U.K.-based digital auto retailer Cazoo has completed a number of restructuring transactions, including a convertible note exchange. This has “significantly de-levered” the company, it asserted in a press release. This will enable Cazoo to retain its listing on the NYSE.

The transactions involved “the exchange of $630 million aggregate principal amount of 2.00% Convertible Senior Notes due 2027 for a pro rata portion of (1) $200 million aggregate principal amount of 4.00%/2.00% cash/payment-in-kind toggle senior secured notes due 2027 and (2) 4,499,721 Class A ordinary shares of Cazoo, which represents approximately 92% of the 4,891,002 Class A ordinary shares estimated to be outstanding as of December 6, 2023.”

The restructuring plan was agreed with bondholders in September and approved by shareholders last month.

Cazoo CEO Paul Whitehead commented: “Completion of these transactions represents a significant inflection point for Cazoo. With an improved capital structure and encouraging operational momentum, as demonstrated by our successive record retail GPU [gross profit per unit] figures and much-improved unit economics, we can look to 2024 with confidence … Cazoo launched only four years ago this week and has already sold almost 150,000 cars entirely online to consumers across the U.K.”

Four out of five directors ‘retire’

The company has also unveiled a new board, with four of its five existing members — including the company’s founder and former CEO Alex Chesterman — ‘retiring.’

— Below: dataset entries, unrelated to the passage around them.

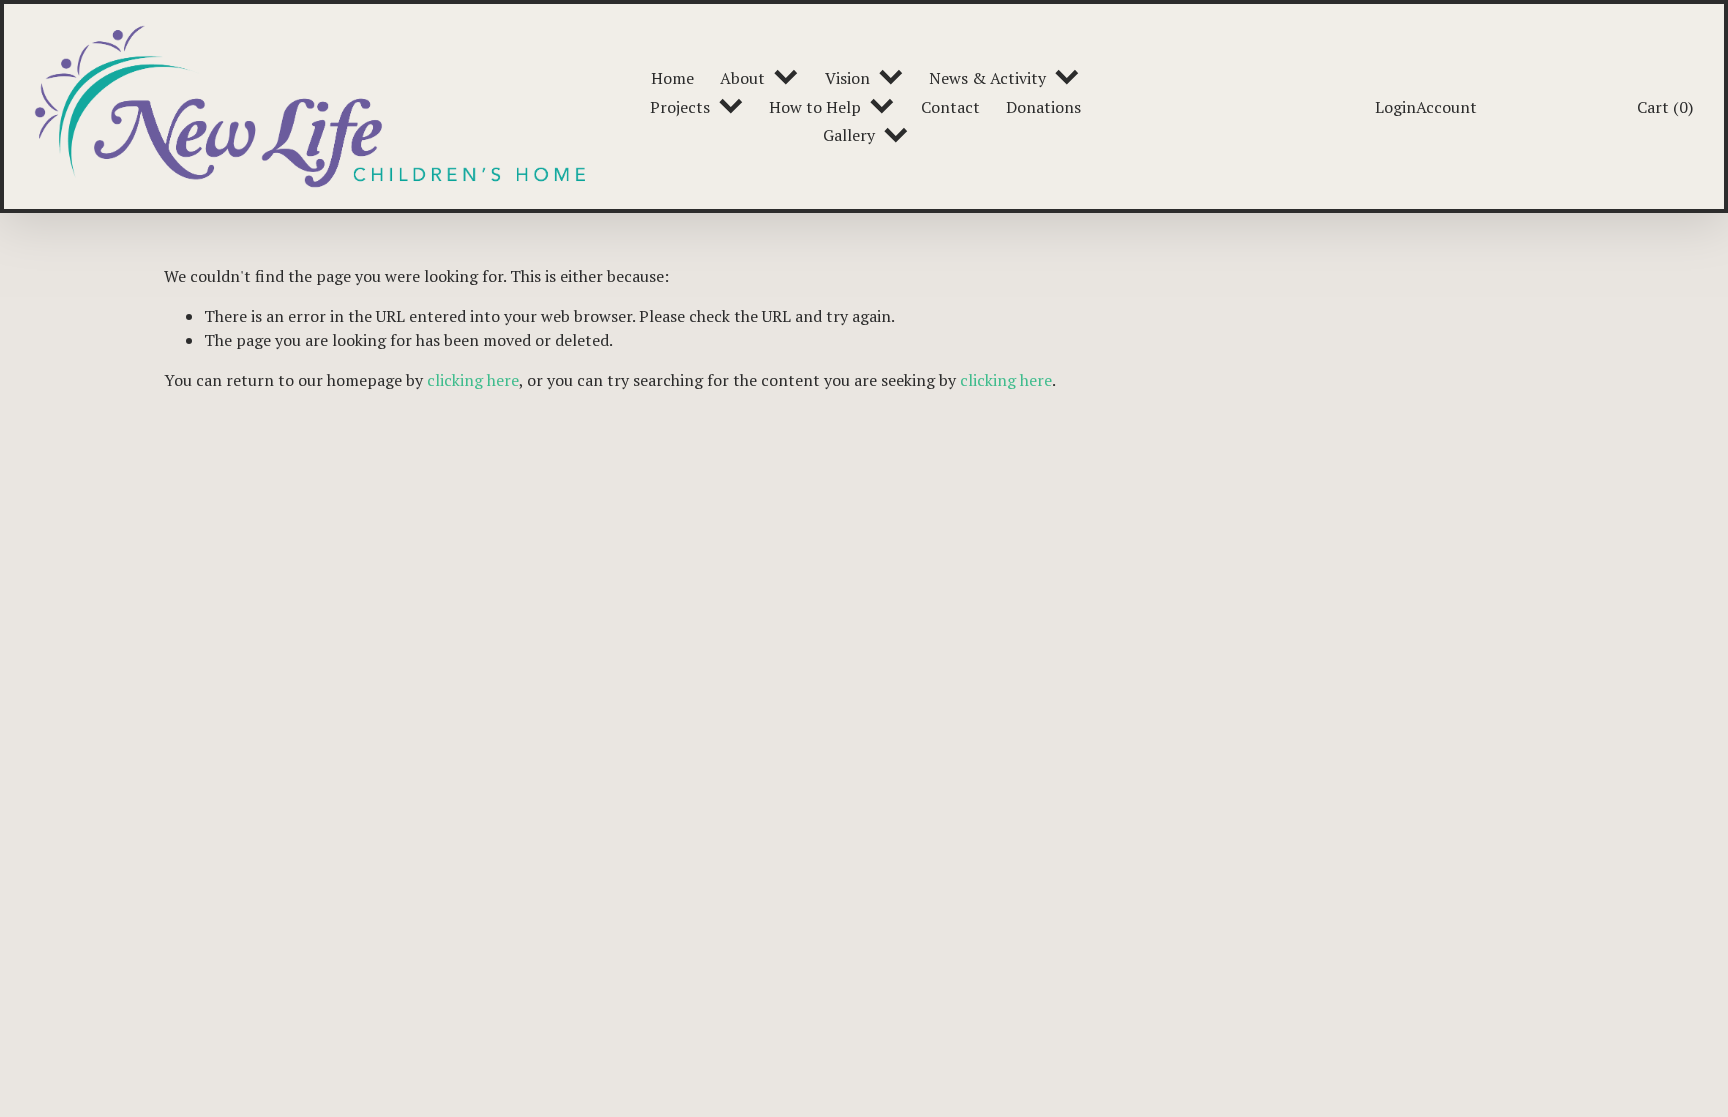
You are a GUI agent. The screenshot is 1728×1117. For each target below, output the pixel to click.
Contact (950, 107)
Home (672, 78)
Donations (1043, 107)
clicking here (473, 380)
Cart (1665, 107)
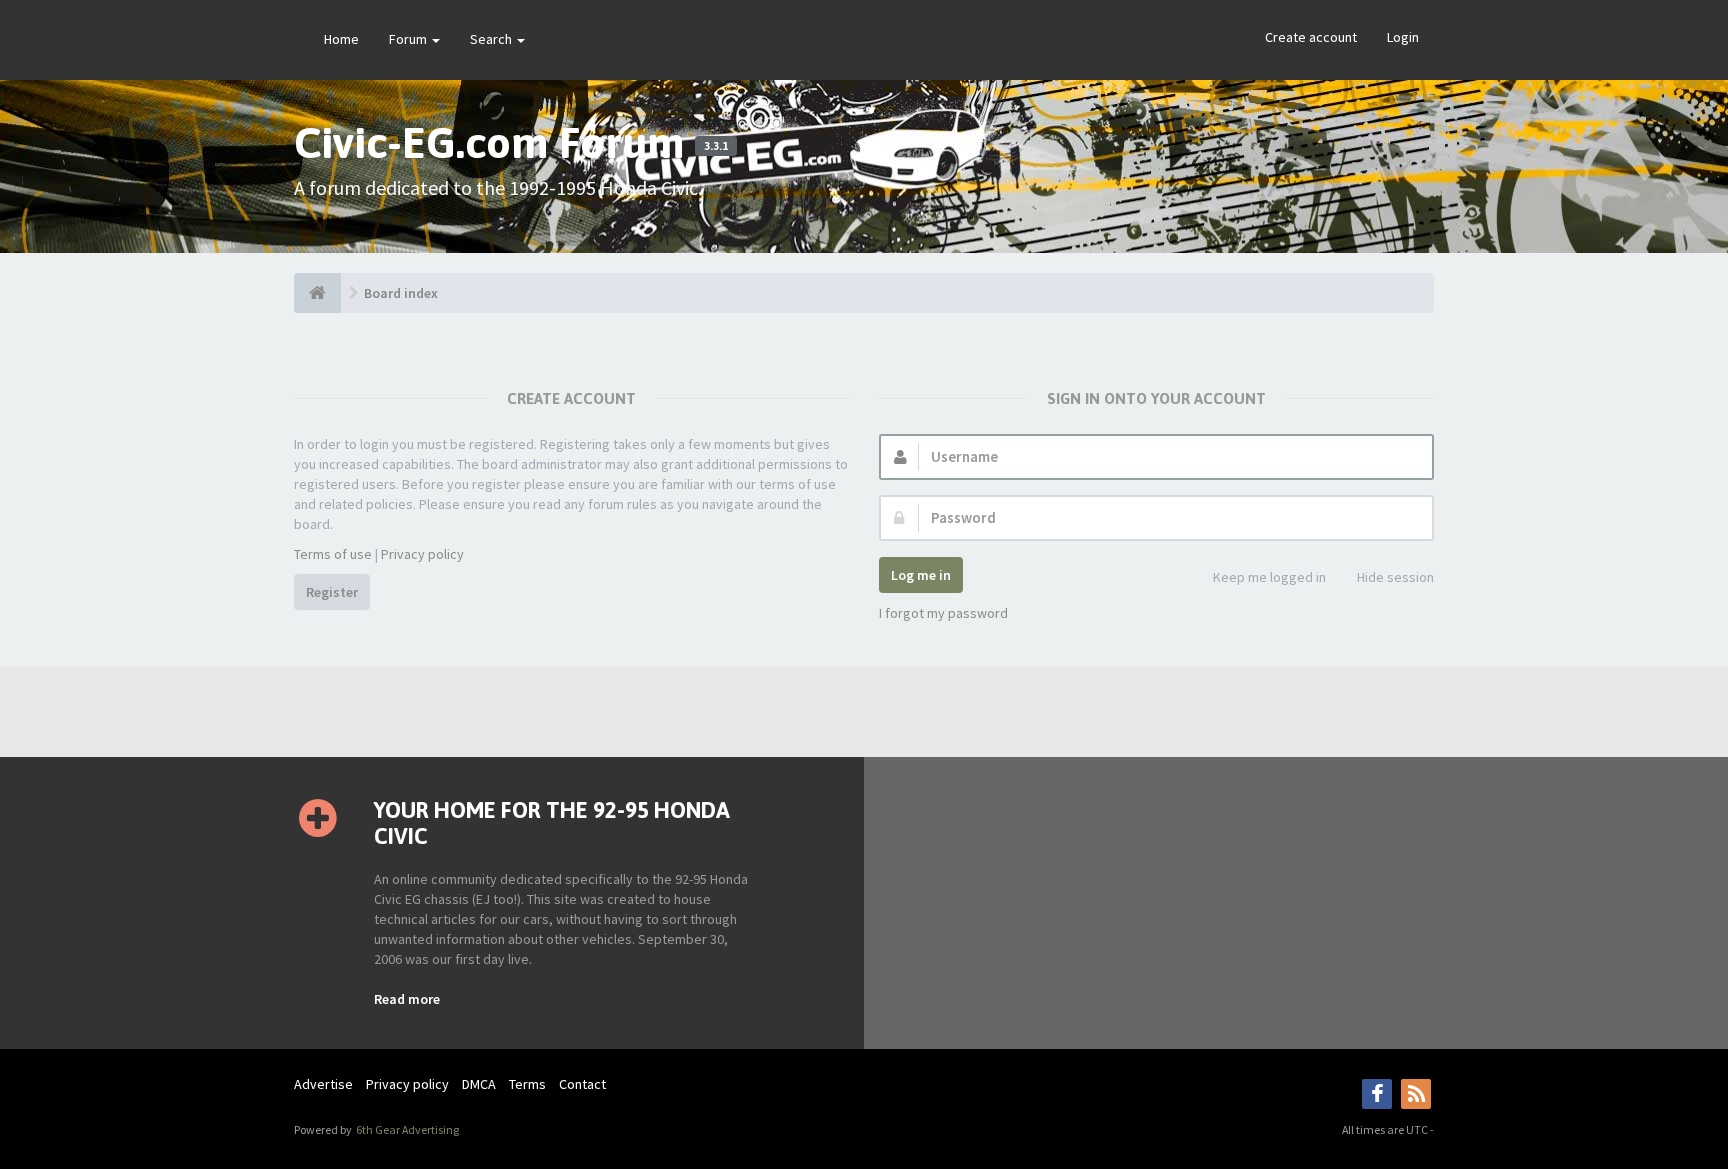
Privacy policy (422, 554)
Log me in (921, 575)
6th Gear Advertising (406, 1129)
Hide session (1395, 577)
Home (341, 39)
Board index (401, 293)
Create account (1311, 37)
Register (332, 592)
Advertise (323, 1084)
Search (492, 39)
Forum (409, 39)
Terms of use (333, 554)
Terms (527, 1084)
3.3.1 (716, 146)
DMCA (479, 1084)
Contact (582, 1084)
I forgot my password (943, 613)
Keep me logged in (1269, 577)
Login (1403, 37)
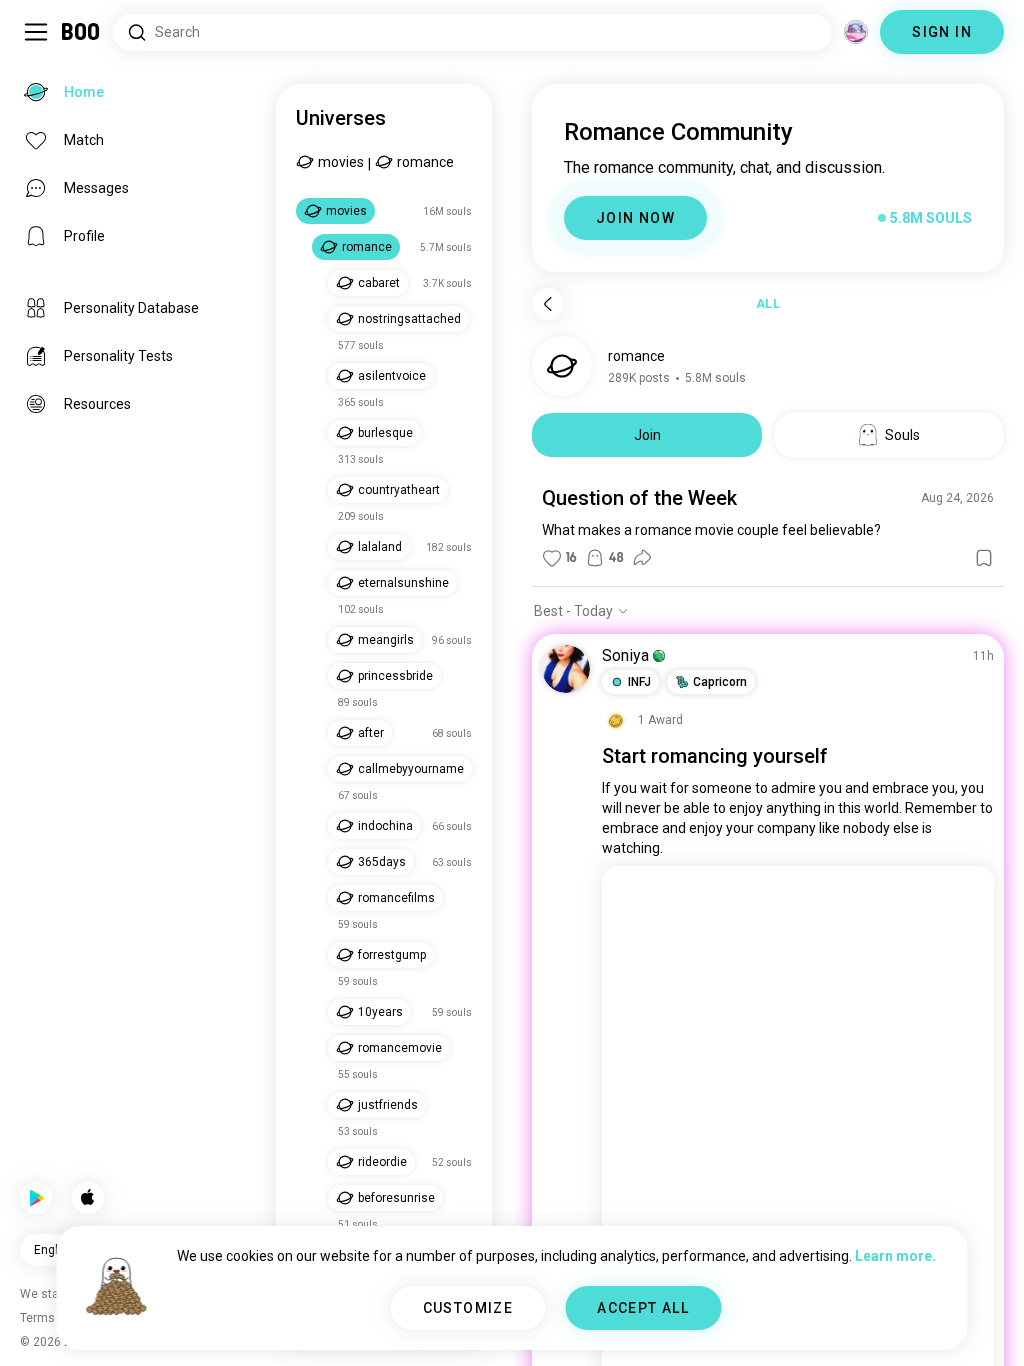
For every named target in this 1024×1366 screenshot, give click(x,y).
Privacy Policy (628, 1326)
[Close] (44, 44)
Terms (545, 1326)
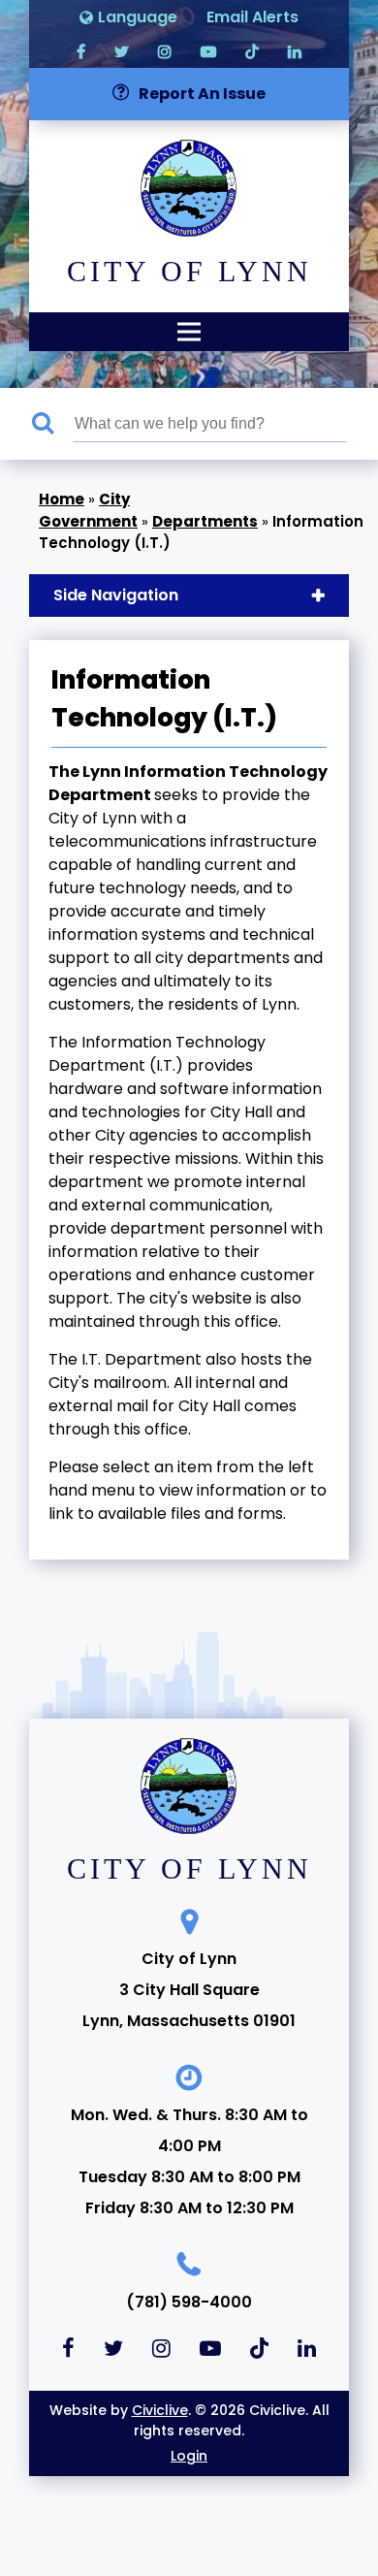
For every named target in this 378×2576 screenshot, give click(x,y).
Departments (205, 521)
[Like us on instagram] (164, 51)
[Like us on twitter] (121, 51)
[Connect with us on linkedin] (294, 51)
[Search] (52, 423)
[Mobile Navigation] (189, 331)
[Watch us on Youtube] (208, 51)
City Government (88, 510)
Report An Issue (202, 93)
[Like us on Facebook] (81, 51)
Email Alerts (252, 17)
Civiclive (160, 2410)
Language (137, 17)
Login (189, 2455)
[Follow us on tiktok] (252, 51)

The board will now be chaired by Tim Isaacs, an accountant with equity fund management investment experience. According to his LinkedIn bio, “I help lenders, private equity firms and portfolio companies navigate complex and challenging scenarios, such as refinancing, restructuring, performance improvement, mergers and acquisitions and asset disposal.”

Isaacs will be joined by Alan J. Carr, CEO of independent fiduciary services provider Drivetrain and a self-described “distressed investing and corporate renewal professional”; Andrew Herd, managing director of consulting and investment company Lancashire Court Capital Limited; and Nicholas Pike, a former partner in law firm DLA Piper who now runs a management consultancy that specializes in board appointments to assist with governance and strategy.

All four were appointed on Dec 6. They join Mary Reilly — the only existing board member to continue in her role. She joined the company in February this year.

Cazoo’s decline has been precipitous; when it floated on the NYSE in a SPAC deal in August 2021, it was worth around $8.0 billion. At the time of writing, its market cap stood at just $11.7 million — a 99.9% decline in less than two-and-a-half years.